#### Exercise details
From the listing below, output only the lines starting at the line that has "Meerblick (541, 1477)" and ending at the line that has "[Nächstes Foto] (342, 189)", exactly as they appear, ends included.

#### Supplied data
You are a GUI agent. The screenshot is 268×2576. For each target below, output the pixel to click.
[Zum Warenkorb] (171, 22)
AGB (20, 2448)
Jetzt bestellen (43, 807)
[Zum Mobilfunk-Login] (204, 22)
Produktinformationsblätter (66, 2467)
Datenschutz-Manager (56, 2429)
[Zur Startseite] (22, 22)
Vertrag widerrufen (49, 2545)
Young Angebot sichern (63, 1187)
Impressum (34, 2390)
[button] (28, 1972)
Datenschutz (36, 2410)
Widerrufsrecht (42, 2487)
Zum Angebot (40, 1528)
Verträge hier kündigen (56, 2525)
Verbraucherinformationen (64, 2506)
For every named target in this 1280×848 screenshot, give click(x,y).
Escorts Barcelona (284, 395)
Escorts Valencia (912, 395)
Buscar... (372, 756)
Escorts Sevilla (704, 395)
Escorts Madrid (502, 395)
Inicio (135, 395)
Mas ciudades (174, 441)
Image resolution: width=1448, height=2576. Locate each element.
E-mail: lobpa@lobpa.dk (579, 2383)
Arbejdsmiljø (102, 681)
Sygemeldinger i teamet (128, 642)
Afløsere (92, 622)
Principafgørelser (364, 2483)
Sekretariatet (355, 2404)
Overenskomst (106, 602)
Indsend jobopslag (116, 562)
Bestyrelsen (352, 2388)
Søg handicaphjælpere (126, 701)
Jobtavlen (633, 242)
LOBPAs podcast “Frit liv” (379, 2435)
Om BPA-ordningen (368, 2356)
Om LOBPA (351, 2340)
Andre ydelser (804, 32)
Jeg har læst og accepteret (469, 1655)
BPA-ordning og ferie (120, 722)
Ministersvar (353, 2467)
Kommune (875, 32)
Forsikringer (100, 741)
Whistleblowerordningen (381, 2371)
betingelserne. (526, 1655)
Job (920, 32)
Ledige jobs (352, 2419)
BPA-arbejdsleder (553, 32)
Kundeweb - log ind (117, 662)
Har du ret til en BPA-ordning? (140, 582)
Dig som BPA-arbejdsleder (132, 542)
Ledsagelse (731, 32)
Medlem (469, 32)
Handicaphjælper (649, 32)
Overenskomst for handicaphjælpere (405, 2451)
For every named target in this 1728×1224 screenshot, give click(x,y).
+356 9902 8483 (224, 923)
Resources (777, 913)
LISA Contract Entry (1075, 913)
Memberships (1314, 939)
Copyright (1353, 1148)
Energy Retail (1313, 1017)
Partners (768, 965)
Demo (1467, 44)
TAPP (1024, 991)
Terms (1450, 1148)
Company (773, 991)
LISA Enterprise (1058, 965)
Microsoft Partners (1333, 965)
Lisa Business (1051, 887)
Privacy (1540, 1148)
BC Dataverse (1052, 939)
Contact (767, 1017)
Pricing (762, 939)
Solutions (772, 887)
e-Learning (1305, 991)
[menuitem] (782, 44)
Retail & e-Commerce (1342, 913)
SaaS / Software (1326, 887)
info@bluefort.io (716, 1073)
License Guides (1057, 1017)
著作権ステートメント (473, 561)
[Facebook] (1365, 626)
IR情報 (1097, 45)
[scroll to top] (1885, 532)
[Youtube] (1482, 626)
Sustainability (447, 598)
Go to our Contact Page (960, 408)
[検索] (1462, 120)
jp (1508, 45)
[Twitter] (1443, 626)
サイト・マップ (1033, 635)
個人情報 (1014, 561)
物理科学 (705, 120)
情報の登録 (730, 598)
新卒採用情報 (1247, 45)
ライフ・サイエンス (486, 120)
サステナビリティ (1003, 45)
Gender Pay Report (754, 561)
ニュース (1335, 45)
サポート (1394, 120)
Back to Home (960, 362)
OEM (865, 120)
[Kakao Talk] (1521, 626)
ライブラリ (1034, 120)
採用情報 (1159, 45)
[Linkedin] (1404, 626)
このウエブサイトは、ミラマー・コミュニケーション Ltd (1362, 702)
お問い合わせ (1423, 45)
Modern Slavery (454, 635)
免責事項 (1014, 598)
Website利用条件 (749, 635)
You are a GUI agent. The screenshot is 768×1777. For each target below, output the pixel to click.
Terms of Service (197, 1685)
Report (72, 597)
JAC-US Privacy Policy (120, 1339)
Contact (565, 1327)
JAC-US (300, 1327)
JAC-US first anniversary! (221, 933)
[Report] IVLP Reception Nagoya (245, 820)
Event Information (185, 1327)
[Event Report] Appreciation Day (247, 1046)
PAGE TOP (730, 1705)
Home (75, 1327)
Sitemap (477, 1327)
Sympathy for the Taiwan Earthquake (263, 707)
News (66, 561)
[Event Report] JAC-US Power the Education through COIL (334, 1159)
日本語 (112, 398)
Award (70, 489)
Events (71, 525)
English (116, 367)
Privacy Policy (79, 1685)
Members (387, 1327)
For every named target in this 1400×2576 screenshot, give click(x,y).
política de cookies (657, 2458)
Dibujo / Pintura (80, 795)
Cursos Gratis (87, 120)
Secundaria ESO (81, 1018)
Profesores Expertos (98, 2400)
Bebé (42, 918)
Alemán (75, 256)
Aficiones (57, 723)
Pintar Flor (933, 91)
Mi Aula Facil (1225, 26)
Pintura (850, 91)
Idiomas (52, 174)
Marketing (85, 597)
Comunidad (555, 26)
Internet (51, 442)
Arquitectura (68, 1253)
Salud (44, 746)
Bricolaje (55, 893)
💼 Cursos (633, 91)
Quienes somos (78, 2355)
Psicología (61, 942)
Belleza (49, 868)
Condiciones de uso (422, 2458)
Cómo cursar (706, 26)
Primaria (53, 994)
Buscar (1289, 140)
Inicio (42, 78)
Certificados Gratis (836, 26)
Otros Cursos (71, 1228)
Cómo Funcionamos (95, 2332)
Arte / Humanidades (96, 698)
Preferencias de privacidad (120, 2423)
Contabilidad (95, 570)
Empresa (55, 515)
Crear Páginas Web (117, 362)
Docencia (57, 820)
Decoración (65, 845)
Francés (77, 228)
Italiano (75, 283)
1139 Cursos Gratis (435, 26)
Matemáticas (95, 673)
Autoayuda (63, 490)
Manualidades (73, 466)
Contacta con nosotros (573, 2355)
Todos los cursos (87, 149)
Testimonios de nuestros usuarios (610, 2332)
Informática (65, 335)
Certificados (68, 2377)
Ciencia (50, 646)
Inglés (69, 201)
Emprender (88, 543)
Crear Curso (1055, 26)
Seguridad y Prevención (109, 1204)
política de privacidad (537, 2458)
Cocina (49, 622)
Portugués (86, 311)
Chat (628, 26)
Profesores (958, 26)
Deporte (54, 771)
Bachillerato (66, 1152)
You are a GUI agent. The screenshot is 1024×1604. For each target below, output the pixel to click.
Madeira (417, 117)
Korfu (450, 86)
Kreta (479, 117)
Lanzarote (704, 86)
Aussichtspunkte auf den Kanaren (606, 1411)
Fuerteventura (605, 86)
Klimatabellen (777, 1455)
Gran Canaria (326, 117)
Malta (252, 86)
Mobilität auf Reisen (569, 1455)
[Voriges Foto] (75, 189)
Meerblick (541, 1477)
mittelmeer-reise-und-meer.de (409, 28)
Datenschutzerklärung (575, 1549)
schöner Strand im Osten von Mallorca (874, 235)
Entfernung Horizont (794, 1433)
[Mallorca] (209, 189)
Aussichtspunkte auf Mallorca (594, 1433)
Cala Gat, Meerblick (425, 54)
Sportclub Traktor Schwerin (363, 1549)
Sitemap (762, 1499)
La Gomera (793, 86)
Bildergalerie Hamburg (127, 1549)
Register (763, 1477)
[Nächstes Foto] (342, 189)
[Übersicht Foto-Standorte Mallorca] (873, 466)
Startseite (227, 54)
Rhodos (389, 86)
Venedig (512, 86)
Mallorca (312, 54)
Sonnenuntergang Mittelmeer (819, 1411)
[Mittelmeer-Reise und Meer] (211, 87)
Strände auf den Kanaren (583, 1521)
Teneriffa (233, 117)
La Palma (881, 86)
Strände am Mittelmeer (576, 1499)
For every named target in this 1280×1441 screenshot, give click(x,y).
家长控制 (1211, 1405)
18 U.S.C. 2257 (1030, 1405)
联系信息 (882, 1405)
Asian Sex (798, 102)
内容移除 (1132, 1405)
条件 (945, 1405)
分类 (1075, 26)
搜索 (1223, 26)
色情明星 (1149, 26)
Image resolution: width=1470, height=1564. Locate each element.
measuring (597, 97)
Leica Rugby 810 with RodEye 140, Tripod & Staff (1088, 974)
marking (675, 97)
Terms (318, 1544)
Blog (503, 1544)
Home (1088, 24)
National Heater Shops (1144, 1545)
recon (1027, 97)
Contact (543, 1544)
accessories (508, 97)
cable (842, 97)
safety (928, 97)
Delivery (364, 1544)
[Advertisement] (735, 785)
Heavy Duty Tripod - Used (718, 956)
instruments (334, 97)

#### Response area
Meerblick (541, 1477)
mittelmeer-reise-und-meer.de (409, 28)
Datenschutzerklärung (575, 1549)
schöner Strand im Osten von Mallorca (874, 235)
Entfernung Horizont (794, 1433)
[Mallorca] (209, 189)
Aussichtspunkte auf Mallorca (594, 1433)
Cala Gat, Meerblick (425, 54)
Sportclub Traktor Schwerin (363, 1549)
Sitemap (762, 1499)
La Gomera (793, 86)
Bildergalerie Hamburg (127, 1549)
Register (763, 1477)
[Nächstes Foto] (342, 189)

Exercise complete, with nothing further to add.